One last thought about the challenge of changing practice is the idea that individuals will be more open if they perceive a NEED to change. Some individuals develop a need when they hear of an idea (like EBP). But many others do not recognize they have a problem (ineffective practice) and therefore do not have a need to change. “Individuals will seldom expose themselves to messages about an innovation unless they feel a need for the innovation, and even if such individuals are exposed to these innovation messages, such exposure will have little effect unless the innovation is perceived as relevant to the individual’s attitudes and beliefs” (p.164). Whew! Lots more discussion needs to occur about how to create change in the face of these challenging assumptions. The more we know about diffusion and adoption the more we can be in creating real practice change.

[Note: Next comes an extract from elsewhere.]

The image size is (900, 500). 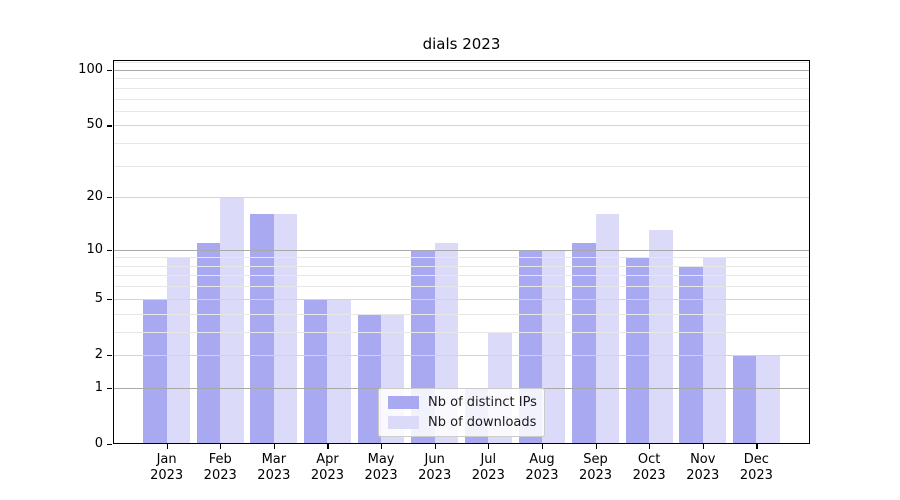 I want to click on x-tick-jan, so click(x=167, y=446).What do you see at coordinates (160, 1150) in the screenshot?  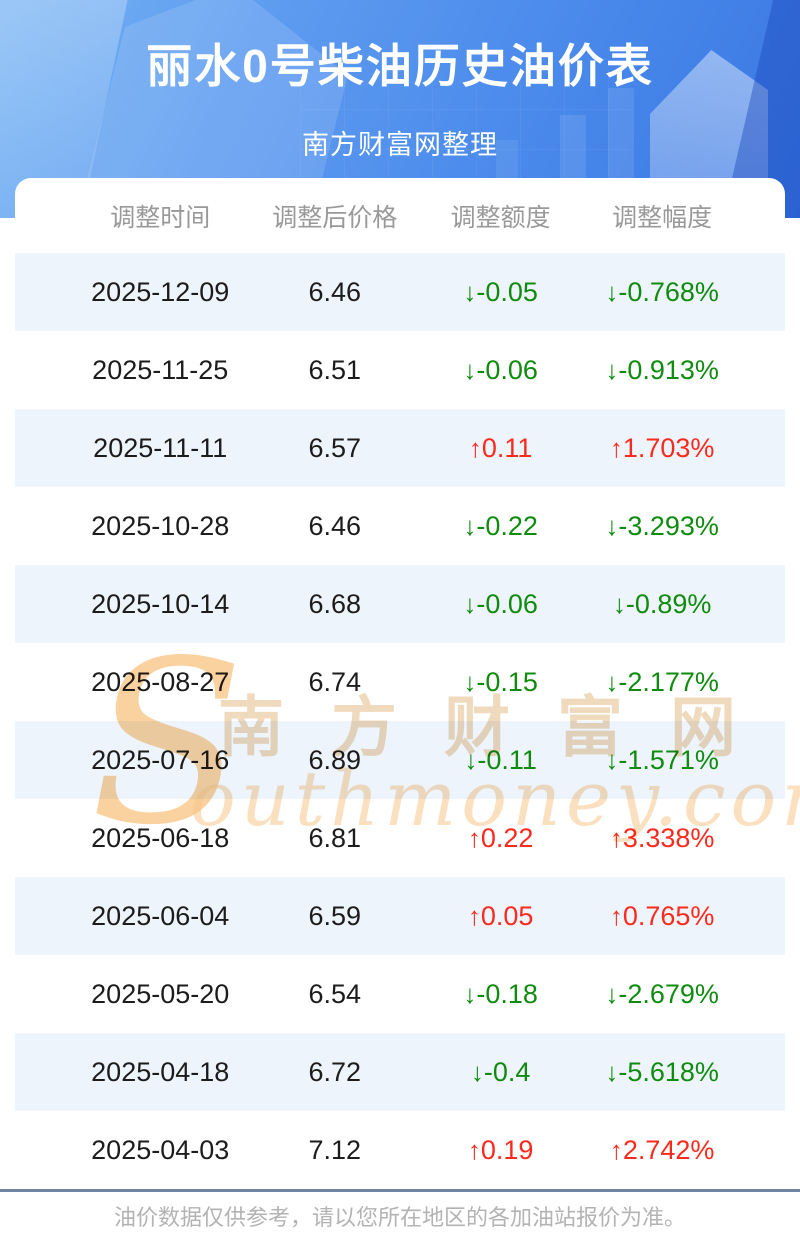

Thank you for bearing with this expression of my passion! I look forward to your comments.
Rogers, C (1982). Freedom to Learn for the 80’s. Merrill Publishing Co.
Rogers, E (1995). Diffusion of Innovations (4th Edition). The Free Press, New York.
Turner, P., & Whitfield, T. W. A. (1997). Physiotherapists' use of evidence based practice: a cross-national study. Physiotherapy Research International, 2(1), 17-29.